--- Task inputs Enclosed Below ---
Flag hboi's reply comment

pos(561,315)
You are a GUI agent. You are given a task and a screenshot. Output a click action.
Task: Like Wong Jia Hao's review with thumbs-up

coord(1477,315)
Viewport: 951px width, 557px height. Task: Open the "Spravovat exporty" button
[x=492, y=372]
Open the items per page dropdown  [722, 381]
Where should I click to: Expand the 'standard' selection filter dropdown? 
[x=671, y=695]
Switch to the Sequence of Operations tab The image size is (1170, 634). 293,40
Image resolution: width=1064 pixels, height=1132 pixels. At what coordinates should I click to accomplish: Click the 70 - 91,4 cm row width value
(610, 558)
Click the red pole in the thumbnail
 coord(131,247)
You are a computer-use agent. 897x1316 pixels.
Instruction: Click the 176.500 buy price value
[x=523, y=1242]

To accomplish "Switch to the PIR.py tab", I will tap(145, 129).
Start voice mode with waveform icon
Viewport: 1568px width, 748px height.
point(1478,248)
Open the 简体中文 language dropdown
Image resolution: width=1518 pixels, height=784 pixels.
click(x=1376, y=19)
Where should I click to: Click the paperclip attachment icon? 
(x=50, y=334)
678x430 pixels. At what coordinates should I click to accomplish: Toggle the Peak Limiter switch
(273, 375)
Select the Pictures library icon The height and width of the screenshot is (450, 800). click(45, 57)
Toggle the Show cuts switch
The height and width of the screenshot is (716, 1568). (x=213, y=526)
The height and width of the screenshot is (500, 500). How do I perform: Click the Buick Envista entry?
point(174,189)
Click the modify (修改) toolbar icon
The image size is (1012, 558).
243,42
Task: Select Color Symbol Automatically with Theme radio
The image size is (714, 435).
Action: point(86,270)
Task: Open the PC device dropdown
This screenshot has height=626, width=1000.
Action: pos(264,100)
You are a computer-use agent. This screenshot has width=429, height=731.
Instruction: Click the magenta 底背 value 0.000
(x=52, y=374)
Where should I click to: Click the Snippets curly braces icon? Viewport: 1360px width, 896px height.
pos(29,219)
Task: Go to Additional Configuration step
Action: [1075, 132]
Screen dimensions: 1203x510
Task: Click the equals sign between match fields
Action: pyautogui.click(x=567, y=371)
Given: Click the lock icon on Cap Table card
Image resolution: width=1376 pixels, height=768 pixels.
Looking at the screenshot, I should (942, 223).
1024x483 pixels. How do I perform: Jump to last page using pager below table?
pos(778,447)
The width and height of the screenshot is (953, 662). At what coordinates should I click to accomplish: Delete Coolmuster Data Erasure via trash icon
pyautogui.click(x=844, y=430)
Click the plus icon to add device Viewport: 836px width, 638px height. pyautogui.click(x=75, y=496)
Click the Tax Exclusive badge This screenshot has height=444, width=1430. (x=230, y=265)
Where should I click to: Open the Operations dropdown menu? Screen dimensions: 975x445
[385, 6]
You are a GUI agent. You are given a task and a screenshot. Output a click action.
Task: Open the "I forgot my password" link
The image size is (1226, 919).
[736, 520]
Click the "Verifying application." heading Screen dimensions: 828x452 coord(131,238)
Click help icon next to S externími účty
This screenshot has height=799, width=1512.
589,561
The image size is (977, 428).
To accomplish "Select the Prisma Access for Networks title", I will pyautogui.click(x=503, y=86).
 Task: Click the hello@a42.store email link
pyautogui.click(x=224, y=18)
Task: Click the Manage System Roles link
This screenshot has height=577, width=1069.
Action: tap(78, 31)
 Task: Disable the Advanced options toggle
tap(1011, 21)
--- End of Enclosed Task inputs ---
## Task details
What are the lines above, starting at the one with "Image resolution: width=1376" and ending at the one with "Task: Click the Manage System Roles link"? Give them again exactly, and only them.

## Answer section
Image resolution: width=1376 pixels, height=768 pixels.
Looking at the screenshot, I should (942, 223).
1024x483 pixels. How do I perform: Jump to last page using pager below table?
pos(778,447)
The width and height of the screenshot is (953, 662). At what coordinates should I click to accomplish: Delete Coolmuster Data Erasure via trash icon
pyautogui.click(x=844, y=430)
Click the plus icon to add device Viewport: 836px width, 638px height. pyautogui.click(x=75, y=496)
Click the Tax Exclusive badge This screenshot has height=444, width=1430. (x=230, y=265)
Where should I click to: Open the Operations dropdown menu? Screen dimensions: 975x445
[385, 6]
You are a GUI agent. You are given a task and a screenshot. Output a click action.
Task: Open the "I forgot my password" link
The image size is (1226, 919).
[736, 520]
Click the "Verifying application." heading Screen dimensions: 828x452 coord(131,238)
Click help icon next to S externími účty
This screenshot has height=799, width=1512.
589,561
The image size is (977, 428).
To accomplish "Select the Prisma Access for Networks title", I will pyautogui.click(x=503, y=86).
 Task: Click the hello@a42.store email link
pyautogui.click(x=224, y=18)
Task: Click the Manage System Roles link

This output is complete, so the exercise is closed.